At enterprise companies, Aquent found that overall median base salaries in the U.S. were 42.8% higher than at large companies, on average.
The salary guide highlighted a disparity between growth areas and stagnating roles, according to a news release from Aquent. AI-adjacent skills, which were once considered “niche,” have become the primary drivers of compensation growth, the company said, while roles that are seen as “less connected to digital transformation,” as well as “roles easily replaced by automated tools” are seeing slower salary growth momentum.
“AI isn’t just reshaping jobs, it’s intensifying the competition for scarce skills,” John Chuang, CEO of Aquent, said in the release. “The fastest salary growth is flowing to roles that combine technical depth with the ability to apply AI at scale, and that gap will only widen. Business leaders must understand which skills will drive performance, and how to attract, retain and deploy that talent before competitors.”
At the leadership level, companies value employees “who can manage large and complex projects” while simultaneously implementing emerging technologies into business operations, per the release. The highest-growing roles at the director level or higher saw between 5.5% and 6% year-over-year growth, including CTO/head of engineering, with a median annual salary of $434,453; CMO/head of marketing, with a median annual salary of $417,881; and VP of engineering/software development, with a median annual salary of $395,396.

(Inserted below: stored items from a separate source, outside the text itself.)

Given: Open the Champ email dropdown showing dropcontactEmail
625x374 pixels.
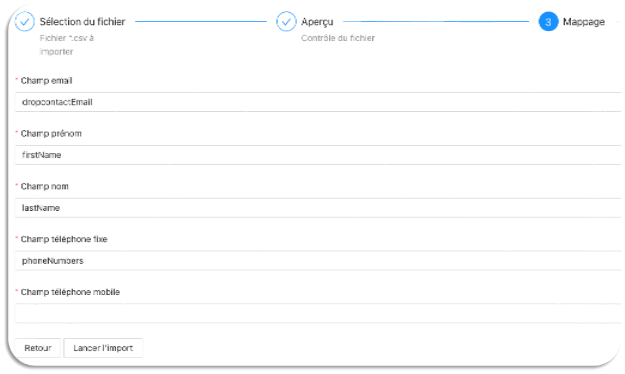Looking at the screenshot, I should (x=318, y=102).
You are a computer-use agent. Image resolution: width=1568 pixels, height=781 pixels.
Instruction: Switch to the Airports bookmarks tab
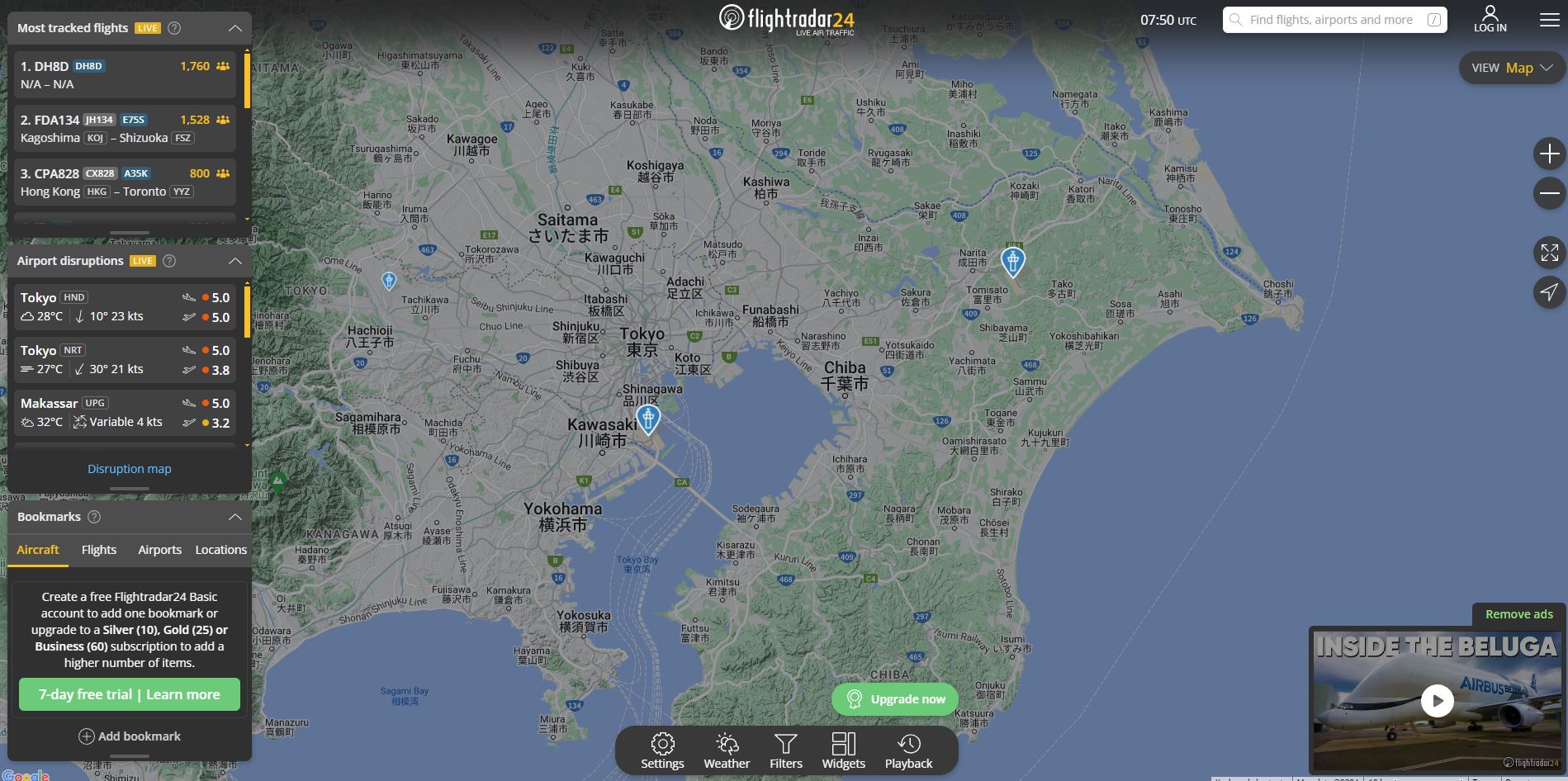pyautogui.click(x=159, y=550)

Aquent’s research also found a new category of high-paying emerging roles built around AI strategy and implementation. In this segment, AI product managers were the highest-paid, with a median base salary of $162,000. Other high-paying roles included natural language processing engineer, with a median base salary of $155,623; blockchain engineer, with a median base salary of $135,439; and AI domain specialist/trainer, with a median base salary of $115,000.
Aquent suggested that organizations align their pay framework with skills that drive AI performance, while strengthening their talent pipeline, because “slow entry-level wage growth threatens future leadership development,” per the release.
In addition, the report suggested that companies prioritize salary transparency to build trust and stay ahead of the sweeping wave of states with pay transparency laws.
Economic anxiety has become a top-of-mind concern for workers in 2026, according to Monster’s 2026 WorkWatch Report, which found that 73% of workers cited increased salary as one of their top priorities for the coming year.